Ancak çocuğa bir hobi edindirelim derken onu boğmamak, yaptığı faaliyetlerden sıkılmasına neden olmamak çok önemlidir. Günümüzde birçok ebeveyn çocuğa çok sayıda uğraşıdan oluşan bir program yapmak şeklinde ortak bir hata yapmaktadır. Örneğin haftalık programına baktığımızda sabahtan öğleden sonraya kadar okula giden, okuldan gelince haftanın belli günlerinde piyano dersi alan, hafta içi birkaç gün ve hafta sonu belli saatlerde yüzmeye giden, haftanın kalan bir günü de tiyatro faaliyetlerine katılmakta olan çocuklar görmekte, bunlara oldukça da sık rastlamaktayız. Bu şekilde bir program özellikle okul döneminde ödevlerin varlığı ve fiziksel yorgunluğu da göz önünde bulundurulursak kabul edilemez sınırlarda gözükmektedir. Bu durumda çocuk sevse bile bu faaliyetlerden hem zevk alamayacak hem de okul başarısında olası bir başarı düşüklüğü ile kaşı karşıya kalacaktır. Bu tip örnekler sıklıkla mükemmeliyetçi anne babaların çocuklarının çok yönlü gelişebilmeleri beklentisiyle yaptıkları programlar sonucu oluşmaktadır. Çocuklar da sıklıkla ebeveynlerinin beklentilerini karşılayabilmek üzere kendilerini zorlamaktadırlar.

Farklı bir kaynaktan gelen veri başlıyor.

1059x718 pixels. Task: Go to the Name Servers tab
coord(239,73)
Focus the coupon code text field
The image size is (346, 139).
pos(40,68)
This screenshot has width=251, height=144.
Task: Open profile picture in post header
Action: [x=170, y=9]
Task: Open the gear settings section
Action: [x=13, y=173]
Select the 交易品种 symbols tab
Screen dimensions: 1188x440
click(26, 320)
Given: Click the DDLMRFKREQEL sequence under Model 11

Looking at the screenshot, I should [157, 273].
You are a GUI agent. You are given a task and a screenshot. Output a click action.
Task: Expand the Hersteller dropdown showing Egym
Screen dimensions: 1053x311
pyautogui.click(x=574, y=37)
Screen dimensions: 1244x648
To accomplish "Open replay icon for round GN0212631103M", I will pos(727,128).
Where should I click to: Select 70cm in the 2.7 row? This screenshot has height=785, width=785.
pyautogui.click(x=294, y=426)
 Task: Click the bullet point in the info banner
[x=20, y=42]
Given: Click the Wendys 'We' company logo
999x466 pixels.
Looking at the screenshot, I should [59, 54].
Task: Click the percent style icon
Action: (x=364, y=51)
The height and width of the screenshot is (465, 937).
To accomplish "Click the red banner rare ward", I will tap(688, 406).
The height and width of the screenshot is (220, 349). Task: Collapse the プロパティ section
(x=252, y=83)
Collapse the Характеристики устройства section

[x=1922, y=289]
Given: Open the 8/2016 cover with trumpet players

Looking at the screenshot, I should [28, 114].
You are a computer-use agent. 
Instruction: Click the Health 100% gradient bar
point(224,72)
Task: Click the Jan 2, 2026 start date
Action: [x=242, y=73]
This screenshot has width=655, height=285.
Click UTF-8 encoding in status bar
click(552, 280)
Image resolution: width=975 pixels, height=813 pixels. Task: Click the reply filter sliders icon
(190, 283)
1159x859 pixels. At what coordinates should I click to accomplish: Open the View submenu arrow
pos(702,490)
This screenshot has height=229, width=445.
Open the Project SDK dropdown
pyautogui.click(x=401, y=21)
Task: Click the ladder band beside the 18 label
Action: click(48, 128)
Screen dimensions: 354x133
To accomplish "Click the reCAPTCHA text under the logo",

Bazı durumlarda da çocuklar belli bir alana gereğinden fazla yoğunlaşma eğilimi gösterebilirler. Bu sıklıkla bilgisayar bağımlılığı gibi hobi olarak adlandıramayacağımız durumlarda görülse de zaman zaman faydalı olarak kabul ettiğimiz uğraşılarda da aşırıya kaçma şeklinde yaşanabilmektedir. Sorun eğer çocuğun sosyal ilişkilerini, okul başarısını, kısacası yaşamını olumsuz etkiyecek düzeyde ise altta mutlaka psikolojik sorunlar aranmalıdır. Sıklıkla ailesiyle sorunları olan, sorumluluklarını almaktan kaçınan, okul başarısı yetersiz, arkadaş ilişkilerinde problem yaşayan çocuklarda bu tip eğilimler gözlenebilir. Bazı psikiyatrik bozukluklarda da ilgi alanları bir takıntı şeklinde yaşantının büyük kısmını kaplayabilir ve tedavi gerektirecek düzeye varabilir.